Wednesday, 3 April 2013
They live in a corner of a boat shed at Romney Lock, at the end of an unmarked track, the satnav's downfall. We took a long time finding it using old fashioned methods including following-one-nose and asking-directions-from-locals-who-haven't-a-clue.
The shop is a lovely mess of wood and varnish and chippings and sawdust and cramps and tools and templates. Our gig oars are stacked up on the right.
In residence was Peter Martin, who has been making oars from Canadian sitka spruce since 1963.
The shaft of an oar is basically a box with a hollow in the middle for lightness and 'cheeks' glued on the ends to form the blades.
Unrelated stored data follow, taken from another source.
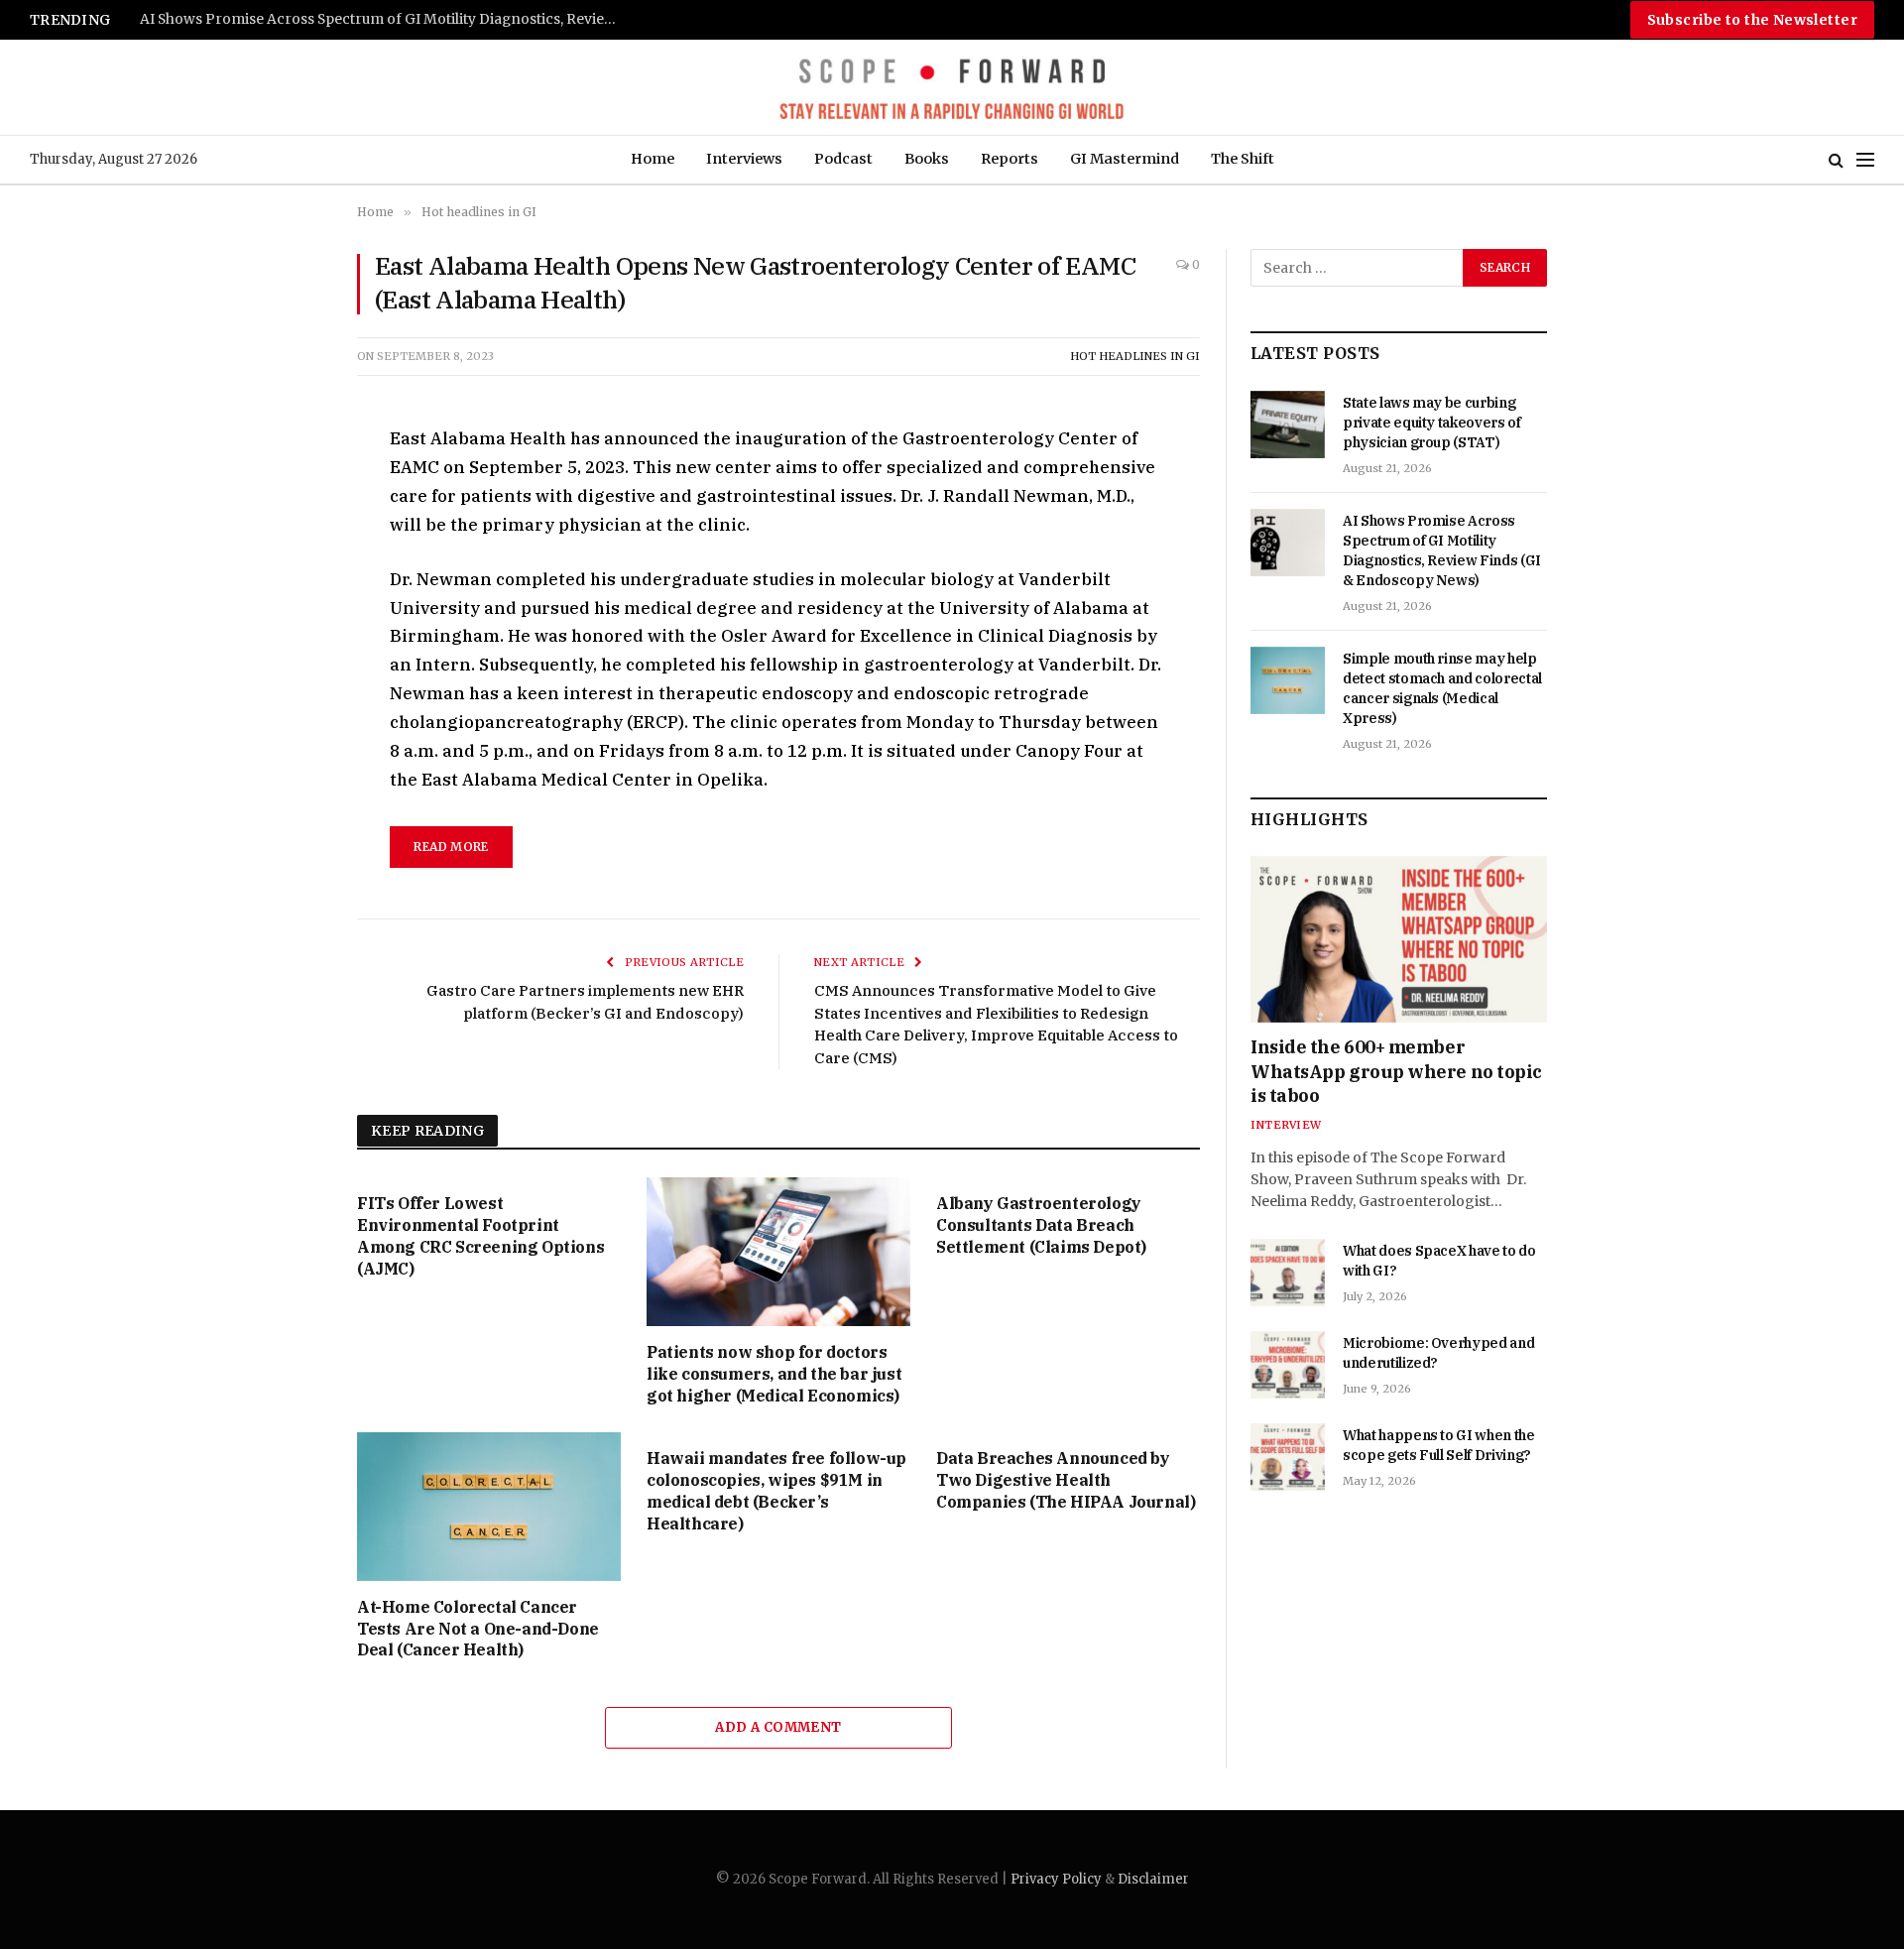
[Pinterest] (286, 625)
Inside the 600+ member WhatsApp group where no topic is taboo (1396, 1071)
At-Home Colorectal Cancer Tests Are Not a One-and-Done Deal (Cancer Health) (478, 1628)
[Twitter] (286, 533)
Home (652, 159)
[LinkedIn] (286, 579)
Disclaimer (1153, 1879)
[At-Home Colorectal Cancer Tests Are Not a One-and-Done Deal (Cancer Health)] (489, 1506)
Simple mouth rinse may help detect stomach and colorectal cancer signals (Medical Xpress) (1442, 688)
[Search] (1836, 160)
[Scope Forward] (951, 87)
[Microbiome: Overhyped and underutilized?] (1287, 1365)
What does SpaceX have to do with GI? (1439, 1260)
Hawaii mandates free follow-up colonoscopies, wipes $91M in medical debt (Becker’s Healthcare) (776, 1490)
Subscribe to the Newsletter (1752, 20)
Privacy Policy (1056, 1879)
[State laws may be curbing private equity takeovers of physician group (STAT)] (1287, 424)
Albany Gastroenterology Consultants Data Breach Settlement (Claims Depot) (1041, 1225)
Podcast (843, 159)
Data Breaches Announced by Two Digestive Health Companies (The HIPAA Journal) (1065, 1480)
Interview (1285, 1125)
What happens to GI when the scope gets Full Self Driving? (1439, 1445)
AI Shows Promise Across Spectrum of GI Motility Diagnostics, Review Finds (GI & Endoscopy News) (388, 19)
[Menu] (1865, 160)
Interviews (744, 159)
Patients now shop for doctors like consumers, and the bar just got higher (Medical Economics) (774, 1373)
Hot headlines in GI (1135, 356)
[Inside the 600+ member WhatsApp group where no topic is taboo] (1398, 939)
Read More (451, 846)
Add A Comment (778, 1727)
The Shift (1242, 159)
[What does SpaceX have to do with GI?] (1287, 1272)
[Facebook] (286, 488)
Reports (1009, 159)
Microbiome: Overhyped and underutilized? (1438, 1353)
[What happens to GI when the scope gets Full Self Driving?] (1287, 1457)
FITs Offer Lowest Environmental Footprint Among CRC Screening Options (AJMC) (480, 1235)
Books (926, 159)
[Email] (286, 670)
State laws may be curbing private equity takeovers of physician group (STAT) (1432, 422)
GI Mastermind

He showed me how the blade is planed into shape using ball-shaped planes. It must take years to learn now to get a good even cut without digging into the wood.
The basic shape of the blade is marked out from a template, but the final shape is determined by just three measurements. If you make more, the blade inevitably comes out shaped like a 20p coin, he explains.
As the shape emerges from the wood, he ensures it is symmetrical by putting his thumbs on the spine in the middle and feeling the width. Much quicker and more reliable than fiddling about with a ruler, he says.
Our set of six 13ft gig blades took a week to make. Goodness knows how long he will be taking on his current job, a set of second-best blades for the Royal Rowbarge Gloriana (left). He made the best set, of course, with their ornate painted and gilded blades, but she is now being made available for trainee and disabled rowers so some workaday oars are required.